**Texto citado**
Os elementos ficcionais da narrativa realmente levam à classificação dela, imprecisamente, como um quase-romance, uma quase-memória e – eu acrescentaria – uma quase-crônica. Da estrutura do romance, estão presentes as possibilidades de vários núcleos dramáticos, não realizados; de memória, a existência de pessoas de existência real, mas entremeadas de outras, ficcionais; de crônica, pela insistência na abordagem dos fatos ligeiros, quotidianos, no que resulta uma visão entrevista do Rio de Janeiro antigo, com seus costumes e cultura. É, portanto, uma obra de gênero híbrido por excelência.

Tive de usar a disciplina para vencer as 223 páginas que compõem a obra. O problema não é, per si, a prosa de Carlos Heitor, divertida, irônica muitas vezes, como podemos constatar pelo trecho abaixo:

“Minha mãe, que vivera infância e parte da mocidade no interior, depois do susto, declarou que aquilo não era filhote de jacaré, apenas um lagarto – o que desmoralizava o pai mais uma vez. Ninguém é grande em sua casa.
Eu acreditei no jacaré, o pai o levou, apesar de já ser noite fechada, para a represa. Teve a infeliz ideia de soltá-lo. Nunca mais fui para aqueles lados até que minha mãe reclamou, o lagarto-jacaré estava crescendo, aparecia no quintal, já chegara até a porta da cozinha, qualquer dia estaria na sala de visitas, nos quartos.
O pai resolveu prendê-lo. Comprou uma comprida corrente, das mais finas, dessas de amarrar cachorro pequeno. Colocou uma argola onde julgava ser o pescoço do lagarto-jacaré. Apesar de suas técnicas, descuidou-se, o bicho deu uma volta no ar e o pai deu um grito. O polegar recebeu a dentada, por pouco perdia o dedo. Sangrou muito.” (página 88)

**Dados**
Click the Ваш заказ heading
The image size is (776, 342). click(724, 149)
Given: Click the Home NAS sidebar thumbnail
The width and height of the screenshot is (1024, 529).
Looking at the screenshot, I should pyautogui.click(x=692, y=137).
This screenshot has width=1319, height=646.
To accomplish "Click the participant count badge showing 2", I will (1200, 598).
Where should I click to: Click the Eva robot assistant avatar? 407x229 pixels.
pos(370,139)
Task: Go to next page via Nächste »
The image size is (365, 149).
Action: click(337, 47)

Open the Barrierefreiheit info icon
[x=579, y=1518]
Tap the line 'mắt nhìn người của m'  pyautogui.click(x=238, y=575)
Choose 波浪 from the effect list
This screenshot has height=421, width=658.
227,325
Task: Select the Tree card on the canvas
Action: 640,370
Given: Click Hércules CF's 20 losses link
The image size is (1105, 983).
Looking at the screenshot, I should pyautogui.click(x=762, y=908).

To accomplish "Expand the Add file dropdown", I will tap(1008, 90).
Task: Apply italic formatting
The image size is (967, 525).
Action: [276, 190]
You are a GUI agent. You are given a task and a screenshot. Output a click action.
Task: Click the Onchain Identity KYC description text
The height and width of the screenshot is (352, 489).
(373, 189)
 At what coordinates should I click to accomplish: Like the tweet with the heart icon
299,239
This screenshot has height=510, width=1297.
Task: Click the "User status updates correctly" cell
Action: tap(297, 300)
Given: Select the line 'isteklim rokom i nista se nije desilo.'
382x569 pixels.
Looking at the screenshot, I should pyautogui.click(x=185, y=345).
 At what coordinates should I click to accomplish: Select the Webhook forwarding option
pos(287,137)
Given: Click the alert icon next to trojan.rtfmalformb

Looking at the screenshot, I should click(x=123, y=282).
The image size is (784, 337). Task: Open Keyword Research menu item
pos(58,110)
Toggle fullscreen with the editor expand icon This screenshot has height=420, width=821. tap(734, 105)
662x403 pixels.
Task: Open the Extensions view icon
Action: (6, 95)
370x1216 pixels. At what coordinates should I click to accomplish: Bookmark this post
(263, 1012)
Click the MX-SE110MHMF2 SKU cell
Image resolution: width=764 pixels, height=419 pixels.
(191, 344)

**Exercícios**
[A] Enumere todas as classificações iniciadas por "quase-" que o texto citado atribui à obra.
[B] Segundo o texto citado, quantas páginas compõem a obra?
[C] Prossiga o texto citado a partir do ponto em que ele termina.
Os itens não são utilizados nesta atividade.

**Respostas**
[A] Quase-romance, quase-memória e quase-crônica.

[B] A obra é composta por 223 páginas.

[C]
Se não é a linguagem, o enredo em si, qual seria o problema desta obra?

Exatamente, o seu padecimento é a sua indefinição de gênero. O texto é truncado, sofre de maior fluidez. Há relações exaustivas de personalidades, enumerações em demasia – que acabam, na minha opinião – por não serem melhor aproveitadas. Diferentemente da vida real, na qual vamos encontrando pessoas ocasionais e não significativas para nós, numa obra ficcional os personagens, os fatos têm de ter função narrativa.

É um livro ruim, então?

Não, absolutamente, não. Autores humanos, imperfeitos, por definição não produzem obras perfeitas, sem qualquer senão. Há trechos bem engraçados, contribuindo para tornar a leitura mais palatável. Há referência ao Rio de Janeiro do início do século XX muito interessantes. Por exemplo, já sabia da proeminência da Confeitaria Colombo, pelas histórias contadas por minha mãe, que a frequentava.

Talvez o próprio fazer literário de Cony tivesse se ressentido, pois essa foi a primeira obra produzida por ele depois de 20 anos. Escrever – e escrever narrativas – não tem nada de milagre. É disciplina, é dedicação, é muito, muito trabalho constante.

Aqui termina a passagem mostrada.